**What to do:** Within the listing below, the lines to output run from the one containing "Image resolution: width=1470, height=1001." through the one containing "Tai biến (1092, 692)"; copy them exactly and nothing else.
= = = = = = =
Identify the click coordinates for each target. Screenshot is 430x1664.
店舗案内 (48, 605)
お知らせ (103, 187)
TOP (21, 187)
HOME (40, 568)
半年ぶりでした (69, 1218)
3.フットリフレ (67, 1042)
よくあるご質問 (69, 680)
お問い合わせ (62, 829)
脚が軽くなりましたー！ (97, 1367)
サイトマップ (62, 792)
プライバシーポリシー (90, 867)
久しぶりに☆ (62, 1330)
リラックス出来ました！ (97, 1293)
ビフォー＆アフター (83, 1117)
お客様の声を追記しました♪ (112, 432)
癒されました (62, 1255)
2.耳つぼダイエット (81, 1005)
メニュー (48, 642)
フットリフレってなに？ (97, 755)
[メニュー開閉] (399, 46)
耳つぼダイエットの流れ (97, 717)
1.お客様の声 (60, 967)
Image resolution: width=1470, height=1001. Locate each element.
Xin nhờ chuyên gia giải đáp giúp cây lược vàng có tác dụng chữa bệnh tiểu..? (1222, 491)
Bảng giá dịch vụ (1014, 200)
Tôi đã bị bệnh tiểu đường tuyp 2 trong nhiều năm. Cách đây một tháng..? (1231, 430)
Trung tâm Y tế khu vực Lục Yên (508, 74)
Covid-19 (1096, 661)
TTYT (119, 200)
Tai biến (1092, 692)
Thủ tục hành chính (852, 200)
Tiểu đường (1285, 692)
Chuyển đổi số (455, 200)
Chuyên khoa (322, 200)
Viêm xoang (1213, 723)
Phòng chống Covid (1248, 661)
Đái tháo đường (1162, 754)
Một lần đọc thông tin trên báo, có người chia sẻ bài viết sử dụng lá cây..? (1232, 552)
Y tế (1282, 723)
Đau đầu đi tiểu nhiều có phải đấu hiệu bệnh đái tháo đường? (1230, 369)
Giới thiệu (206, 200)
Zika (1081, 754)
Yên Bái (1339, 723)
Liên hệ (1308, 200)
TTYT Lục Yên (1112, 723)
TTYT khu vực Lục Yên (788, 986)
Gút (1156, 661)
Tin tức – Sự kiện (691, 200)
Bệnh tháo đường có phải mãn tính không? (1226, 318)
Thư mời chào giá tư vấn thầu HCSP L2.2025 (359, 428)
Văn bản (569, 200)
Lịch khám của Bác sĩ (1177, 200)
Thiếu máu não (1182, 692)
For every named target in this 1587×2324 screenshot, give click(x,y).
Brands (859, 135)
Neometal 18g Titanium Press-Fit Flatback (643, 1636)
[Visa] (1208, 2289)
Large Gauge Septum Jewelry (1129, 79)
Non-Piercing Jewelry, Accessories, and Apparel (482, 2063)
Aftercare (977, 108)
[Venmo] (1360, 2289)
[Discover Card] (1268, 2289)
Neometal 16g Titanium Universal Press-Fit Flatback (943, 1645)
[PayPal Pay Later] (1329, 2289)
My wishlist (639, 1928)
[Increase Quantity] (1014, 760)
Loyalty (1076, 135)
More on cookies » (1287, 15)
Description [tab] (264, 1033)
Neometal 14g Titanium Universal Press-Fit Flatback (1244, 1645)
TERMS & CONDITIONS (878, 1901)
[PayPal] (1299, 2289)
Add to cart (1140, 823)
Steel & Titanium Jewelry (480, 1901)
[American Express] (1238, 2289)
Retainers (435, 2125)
= = = = = = =
**Exercise response:**
Image resolution: width=1470, height=1001. Locate each element.
Xin nhờ chuyên gia giải đáp giúp cây lược vàng có tác dụng chữa bệnh tiểu..? (1222, 491)
Bảng giá dịch vụ (1014, 200)
Tôi đã bị bệnh tiểu đường tuyp 2 trong nhiều năm. Cách đây một tháng..? (1231, 430)
Trung tâm Y tế khu vực Lục Yên (508, 74)
Covid-19 (1096, 661)
TTYT (119, 200)
Tai biến (1092, 692)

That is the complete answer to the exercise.